Example of normal subgroup that contains the commutator group as a proper subgroup.

Question

In my algebra class, we went over the theorem:

Suppose that $N$ is a normal subgroup. Then $G/N$ is abelian iff $[G:G]\subseteq N$

The proof we used seemed to imply that the normal subgroup is the commutator. I know that this observation is actually meaningless, an artifact of the exact proof we used, but my professor couldn't think up an example to the contrary, neither could wikipedia, and I would like one.

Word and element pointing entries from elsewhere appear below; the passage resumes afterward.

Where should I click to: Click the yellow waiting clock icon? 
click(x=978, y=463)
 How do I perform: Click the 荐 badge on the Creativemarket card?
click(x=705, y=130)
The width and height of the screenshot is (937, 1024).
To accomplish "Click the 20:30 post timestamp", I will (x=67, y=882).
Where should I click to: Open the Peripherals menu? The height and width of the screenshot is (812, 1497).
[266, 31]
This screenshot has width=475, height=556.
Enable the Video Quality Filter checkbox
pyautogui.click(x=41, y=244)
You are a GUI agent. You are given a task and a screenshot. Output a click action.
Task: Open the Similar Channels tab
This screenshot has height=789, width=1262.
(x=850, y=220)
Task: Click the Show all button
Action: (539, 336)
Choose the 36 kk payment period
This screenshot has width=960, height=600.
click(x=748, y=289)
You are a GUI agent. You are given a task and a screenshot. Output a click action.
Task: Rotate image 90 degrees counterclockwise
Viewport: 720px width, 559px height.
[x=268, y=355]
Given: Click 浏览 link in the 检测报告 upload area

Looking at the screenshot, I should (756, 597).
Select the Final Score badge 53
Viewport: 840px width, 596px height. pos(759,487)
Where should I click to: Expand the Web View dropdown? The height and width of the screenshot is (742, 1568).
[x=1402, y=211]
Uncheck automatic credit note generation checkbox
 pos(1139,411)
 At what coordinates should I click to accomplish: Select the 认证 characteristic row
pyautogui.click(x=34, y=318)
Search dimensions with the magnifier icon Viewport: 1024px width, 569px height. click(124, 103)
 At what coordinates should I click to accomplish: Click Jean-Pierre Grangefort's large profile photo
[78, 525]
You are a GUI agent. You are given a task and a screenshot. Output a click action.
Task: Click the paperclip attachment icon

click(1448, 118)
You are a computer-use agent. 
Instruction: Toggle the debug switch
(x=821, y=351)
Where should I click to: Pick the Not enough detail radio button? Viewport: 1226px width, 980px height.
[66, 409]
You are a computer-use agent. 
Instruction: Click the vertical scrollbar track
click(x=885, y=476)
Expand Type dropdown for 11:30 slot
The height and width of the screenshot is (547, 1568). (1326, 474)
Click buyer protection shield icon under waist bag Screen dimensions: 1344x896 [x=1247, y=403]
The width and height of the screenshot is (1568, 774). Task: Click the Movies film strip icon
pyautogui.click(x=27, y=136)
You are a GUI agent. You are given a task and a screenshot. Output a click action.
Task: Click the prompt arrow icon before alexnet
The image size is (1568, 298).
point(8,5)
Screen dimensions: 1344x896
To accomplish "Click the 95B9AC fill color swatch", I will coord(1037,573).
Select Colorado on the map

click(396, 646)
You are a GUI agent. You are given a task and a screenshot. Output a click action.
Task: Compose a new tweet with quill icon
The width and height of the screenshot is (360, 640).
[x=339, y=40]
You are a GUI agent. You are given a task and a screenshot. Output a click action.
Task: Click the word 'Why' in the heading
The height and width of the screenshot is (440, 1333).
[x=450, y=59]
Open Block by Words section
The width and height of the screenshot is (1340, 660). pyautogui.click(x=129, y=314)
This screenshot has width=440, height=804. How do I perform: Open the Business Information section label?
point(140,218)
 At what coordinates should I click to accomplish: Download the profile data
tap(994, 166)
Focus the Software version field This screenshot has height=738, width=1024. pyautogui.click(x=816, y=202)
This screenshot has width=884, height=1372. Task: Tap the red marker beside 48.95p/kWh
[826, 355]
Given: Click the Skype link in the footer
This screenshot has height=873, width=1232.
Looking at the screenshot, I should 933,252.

Just to be clear, by proper, I mean also non-trivial, rather than simply of a smaller cardinality.

Answer 1

Often one can find examples by looking at groups of small order. The quaternion group $Q_8=\{\pm 1,\pm i,\pm j,\pm k\}$ has commutator subgroup $[Q_8,Q_8]=\{\pm 1\}$. All subgroups of order $4$ contain the commutator subgroup as a proper subgroup; namely $\{\pm 1,\pm i\}$, $\{\pm 1,\pm j\}$, and $\{\pm 1,\pm k\}$. Moreover all subgroups of order $4$ are of index $2$, and hence normal subgroups.

Answer 2

What you are wanting is a group $G$ such that $G^{ab}=G/[G, G]$ has some proper, non-trivial homomorphic image (that is, the abelianisation $G^{ab}$ is not cyclic of prime order). Can you see why this is what you need?

So knowing this, examples can be conjured up easily! For example, $S_3\times\mathbb{Z}_6$ works (why?).